Jon Ingham, Glassdoor career and workplace expert comments: “Recent reports of a brighter economic outlook in the UK are fully reflected in our employee confidence survey this quarter. Employees are starting to feel far more confident with both their current job and the prospect of finding a new one. This has been a long time coming but it seems the job market has finally turned a corner.”
“Employers have had the upper hand in recent years, offering little in the way of salary increases and promotion. They have been safe in the knowledge that the job market has made it difficult for employees to move on. However, the power is starting to shift which is great for those employees that have been forced to put their career progression on hold over the past few years as they now have greater bargaining power. Competition is high in the job market but the important thing is that employees are moving and this increased level of activity creates more opportunities.”

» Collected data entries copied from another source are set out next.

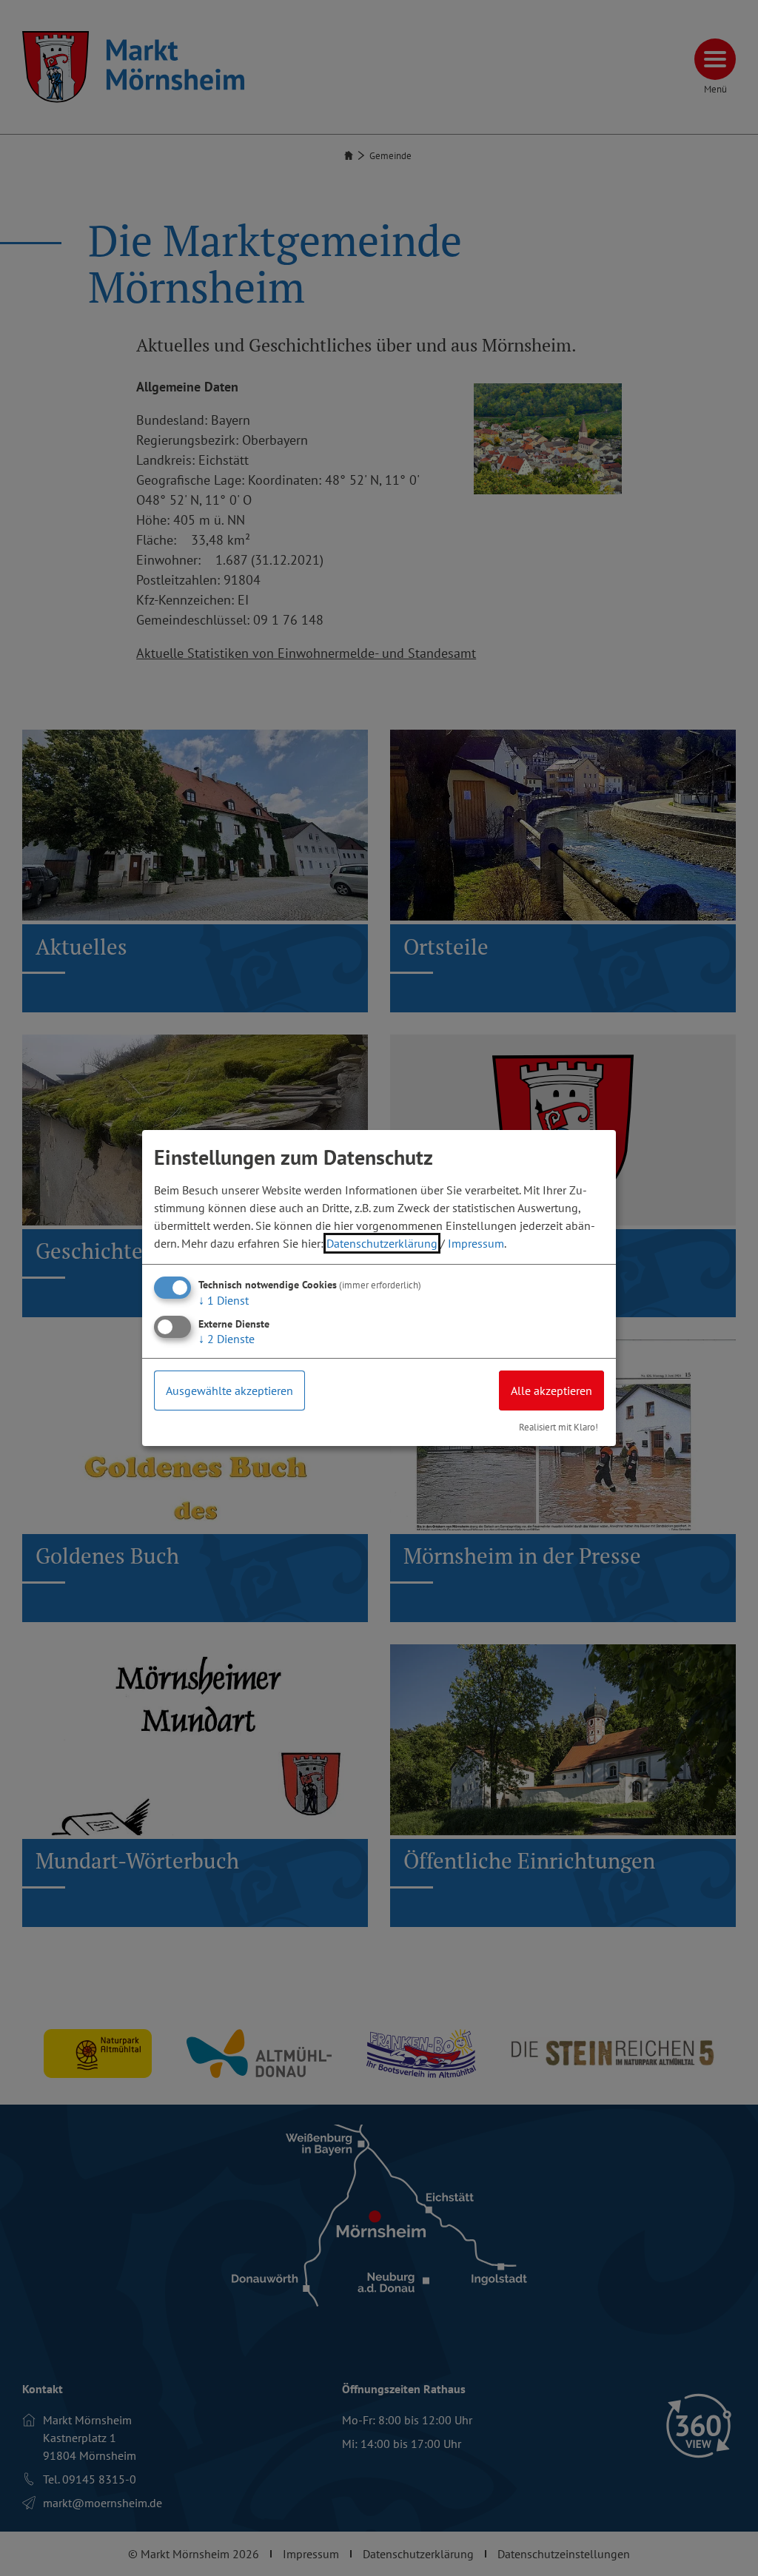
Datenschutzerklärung (381, 1243)
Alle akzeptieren (551, 1390)
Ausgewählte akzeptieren (229, 1390)
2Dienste (226, 1338)
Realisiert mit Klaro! (558, 1427)
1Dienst (223, 1300)
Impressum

Employee expectations of a pay rise in the next six months have remained fairly stable at around 35 percent for the past year. However, when it comes to gender and pay, it seems men (40 percent) are far more optimistic than women (30 percent) about receiving a pay boost.
For employees whose company had made negative changes in the workplace over the past quarter, 30 percent said that their employer had reduced pay or bonuses, down from 36 percent in Q4. Just 12 percent of those surveyed claim their organisation had communicated a pay freeze in the last six months, a figure which has fallen steadily over the past year from 19 percent.
Interestingly, for employees whose company had made positive changes in the workplace over the past quarter, 45 percent said that employers had awarded new company benefits, such as remote or flexible working. Overall, more than one in three (36 percent) employees feel their organisation’s outlook will be better in the next six months or stay the same (55 percent).